模基生物类器官消化液

产品描述

模基生物类器官传代消化液可应用于多种哺乳动物(如人、鼠、猪、蝙蝠、牛等)组织来源类器官的常规传代，可使类器官从基质胶中分离，并可使其温和地消化为小细胞簇或单细胞，同时保持其传代后的生长活力。

产品信息

其他自备试剂

其他自备耗材

类器官的传代消化

1.  待类器官培养到直径为100~500μm大小时（或变黑不再增大时），即可进行类器官的传代（每代约1~2周）。以下操作与细胞接触的耗材均需用润洗液润洗后使用：

2. 吸弃旧培养基，加入等体积上皮类器官基础培养基，用细胞刮刀或者移液管吸头尖端轻轻刮下（或吹打）基质胶和类器官混合物，转移至1.5mL离心管中（每管最多收集2~3孔类器官，避免体积体积过大消化效率低），吹打5~10次，使类器官和基质胶分离，300g离心3分钟。

3. 去除上清液加入5倍于基质胶和类器官混合物体积的类器官消化液，吹打混匀后置于37℃培养箱中消化5~10分钟。
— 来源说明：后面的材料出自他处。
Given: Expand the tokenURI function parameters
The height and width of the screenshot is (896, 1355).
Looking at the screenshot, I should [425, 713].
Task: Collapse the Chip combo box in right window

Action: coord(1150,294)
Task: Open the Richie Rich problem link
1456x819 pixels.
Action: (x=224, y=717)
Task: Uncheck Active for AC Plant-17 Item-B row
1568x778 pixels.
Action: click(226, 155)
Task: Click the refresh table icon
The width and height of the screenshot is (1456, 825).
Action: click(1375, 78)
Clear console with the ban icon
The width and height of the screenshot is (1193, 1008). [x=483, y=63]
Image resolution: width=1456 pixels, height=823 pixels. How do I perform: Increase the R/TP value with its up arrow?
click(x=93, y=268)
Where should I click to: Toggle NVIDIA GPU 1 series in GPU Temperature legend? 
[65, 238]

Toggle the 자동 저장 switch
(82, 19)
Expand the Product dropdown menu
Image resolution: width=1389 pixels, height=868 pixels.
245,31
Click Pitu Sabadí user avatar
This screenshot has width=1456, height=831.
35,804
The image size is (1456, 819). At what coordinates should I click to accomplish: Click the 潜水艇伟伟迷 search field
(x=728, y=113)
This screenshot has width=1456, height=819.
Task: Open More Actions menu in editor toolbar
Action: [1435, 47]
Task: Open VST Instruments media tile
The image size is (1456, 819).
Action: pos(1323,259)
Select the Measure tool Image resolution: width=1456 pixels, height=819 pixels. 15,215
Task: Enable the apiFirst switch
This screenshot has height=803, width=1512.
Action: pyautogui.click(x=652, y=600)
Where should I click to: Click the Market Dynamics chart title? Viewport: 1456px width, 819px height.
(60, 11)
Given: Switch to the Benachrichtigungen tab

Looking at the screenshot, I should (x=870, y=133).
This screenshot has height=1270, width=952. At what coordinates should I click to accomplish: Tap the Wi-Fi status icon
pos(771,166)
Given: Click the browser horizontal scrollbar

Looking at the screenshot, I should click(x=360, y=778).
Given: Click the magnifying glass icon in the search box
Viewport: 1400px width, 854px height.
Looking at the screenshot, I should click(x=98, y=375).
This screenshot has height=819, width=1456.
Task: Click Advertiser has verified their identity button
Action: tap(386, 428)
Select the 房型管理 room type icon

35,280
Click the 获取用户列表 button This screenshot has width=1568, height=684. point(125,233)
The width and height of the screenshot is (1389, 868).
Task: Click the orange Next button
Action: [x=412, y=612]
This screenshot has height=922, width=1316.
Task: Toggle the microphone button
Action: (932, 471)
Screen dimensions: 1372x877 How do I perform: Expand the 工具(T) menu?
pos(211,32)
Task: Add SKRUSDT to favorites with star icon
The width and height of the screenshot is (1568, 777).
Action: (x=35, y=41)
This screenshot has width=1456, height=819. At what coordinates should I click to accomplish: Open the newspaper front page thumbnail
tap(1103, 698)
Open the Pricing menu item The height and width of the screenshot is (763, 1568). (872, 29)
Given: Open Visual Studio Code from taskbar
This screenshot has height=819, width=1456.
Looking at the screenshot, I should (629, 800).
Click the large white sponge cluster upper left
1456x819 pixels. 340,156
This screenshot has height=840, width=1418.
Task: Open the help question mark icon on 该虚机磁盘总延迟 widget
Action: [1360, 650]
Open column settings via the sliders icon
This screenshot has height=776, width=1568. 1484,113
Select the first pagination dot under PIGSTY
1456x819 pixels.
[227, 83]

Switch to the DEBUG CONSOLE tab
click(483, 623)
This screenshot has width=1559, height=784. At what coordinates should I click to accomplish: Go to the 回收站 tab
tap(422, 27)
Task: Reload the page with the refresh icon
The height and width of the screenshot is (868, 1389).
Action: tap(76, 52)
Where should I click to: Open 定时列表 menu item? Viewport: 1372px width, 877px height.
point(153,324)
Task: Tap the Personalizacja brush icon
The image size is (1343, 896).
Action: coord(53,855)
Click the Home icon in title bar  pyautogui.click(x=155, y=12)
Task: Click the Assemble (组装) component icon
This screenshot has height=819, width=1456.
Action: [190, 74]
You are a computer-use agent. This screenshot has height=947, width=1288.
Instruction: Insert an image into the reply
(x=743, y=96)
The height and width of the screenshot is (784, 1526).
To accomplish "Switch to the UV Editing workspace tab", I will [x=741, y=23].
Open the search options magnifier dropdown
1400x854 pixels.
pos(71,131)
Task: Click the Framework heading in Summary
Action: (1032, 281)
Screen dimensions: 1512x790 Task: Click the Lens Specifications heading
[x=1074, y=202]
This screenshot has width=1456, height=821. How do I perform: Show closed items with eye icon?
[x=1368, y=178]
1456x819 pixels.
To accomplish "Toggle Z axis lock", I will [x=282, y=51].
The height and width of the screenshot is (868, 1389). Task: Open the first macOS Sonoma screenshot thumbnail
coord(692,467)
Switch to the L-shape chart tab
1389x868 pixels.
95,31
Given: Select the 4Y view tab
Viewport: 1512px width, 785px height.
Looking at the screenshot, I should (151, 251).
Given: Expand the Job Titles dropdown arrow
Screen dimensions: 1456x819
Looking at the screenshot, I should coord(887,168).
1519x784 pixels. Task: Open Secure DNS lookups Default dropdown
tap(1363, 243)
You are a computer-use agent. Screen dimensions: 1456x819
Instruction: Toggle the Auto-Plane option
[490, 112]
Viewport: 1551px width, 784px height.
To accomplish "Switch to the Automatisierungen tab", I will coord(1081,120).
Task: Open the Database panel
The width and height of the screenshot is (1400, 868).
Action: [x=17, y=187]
取出吹打混匀，取10μL混合液镜检是否消化成小的细胞团块，消化不充分可适当延长消化时间。若要求细胞计数则需消化成单个细胞，可延长消化时间至10~20分钟后终止消化后台盼蓝染色进行细胞计数。密切监视消化过程使在类器官解离液中的孵育时间最短。

4.  消化完成后，加入5倍体积上皮类器官基础培养基吹打混匀以终止消化反应，然后250g离心3分钟。

5. 吸弃上清液，用上皮类器官基础培养基清洗2次以去除残留的消化液。最后一次清洗可将类器官合并收集在同一个离心管中。

6. 清洗完成后将离心沉淀中的细胞进行传代培养，在细胞沉淀中加入基质胶（>70%）并在冰上混匀（注意，混匀吹打的动作要轻柔，切忌产生大量气泡，常温混匀则需要控制在15秒内），混匀后置于冰上。

注意：基质胶稀释比例应在 70%以上以保证培养过程中基质胶的结构稳定性。

7. 将基质胶和细胞的混合悬液点入培养孔板底部正中央，使用枪头稍微摊平悬液，注意避免悬液接触孔板侧壁。（推荐：96孔板接种3~10μL/孔，48孔板接种10~20μL/孔，24孔板接种20~30μL/孔）。

注意：为防止基质胶室温凝固，此步骤应尽快完成。

8. 将培养板放入37℃和5% CO2的培养箱中15-25分钟，让基质胶凝固。

9. 待基质胶完全凝固后，沿壁缓慢加入室温平衡的类器官完全培养基，避免破坏已凝固结构。（推荐：96孔板加入100μL/孔，48孔板加入250μL/孔，24孔板加入500μL/孔）。注：不要将培养基直接添加到基质胶液滴的顶部，因为这可能会破坏已凝固结构。

10. 将培养板置于37 ℃和5% CO2的恒温培养箱中。

11. 每隔2~3天更换一次培养基，小心地从孔中吸出培养基，并加入新鲜的室温平衡的类器官完全培养基。

12. 密切监测类器官生长状态，直到类器官需要进行下一步实验。